Couscous Timbales With Chick Peas And Walnuts
|Couscous||1 Cup (16 tbs)|
|Olive oil||2 Teaspoon|
|Ground cumin||1 1⁄4 Teaspoon|
|Salt||1⁄2 Teaspoon (To Taste)|
|Canned garbanzo beans||8 Ounce, drained(3/4cup) (1 Can, Chickpeas)|
|Fresh lemon juice||3 Tablespoon|
|Boiling water||2 Cup (32 tbs)|
|Finely chopped walnuts||1⁄3 Cup (5.33 tbs) (Finely Chopped)|
|Walnut quarters/Large pieces||8 , toasted|
|Green onion with tops||4 , thinly sliced to make 1/2 cup|
To Make Couscous: In a 3-quart (12-cup) microwavesafe bowl stir together couscous, oil, cumin, salt, chick peas, lemon juice, and boiling water.

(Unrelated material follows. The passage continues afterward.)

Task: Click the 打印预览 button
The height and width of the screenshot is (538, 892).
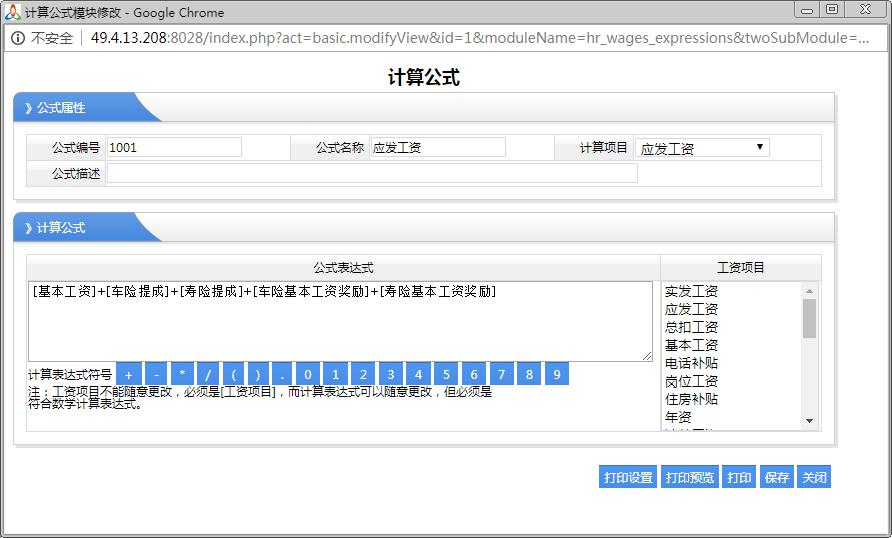Action: (690, 477)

Microwave, uncovered, on high (100%) for 2 to 3 minutes, or until most of the liquid is absorbed.
Stir, cover, and let plump at room temperature for 15 minutes.
To Assemble: Place a large piece of walnut in the bottom of each paper cup.
Sprinkle with a light layer of green onions.
Stir remaining green onions and chopped walnuts into couscous.
Place a scant 1/2 cup of the mixture into each cup, packing it down.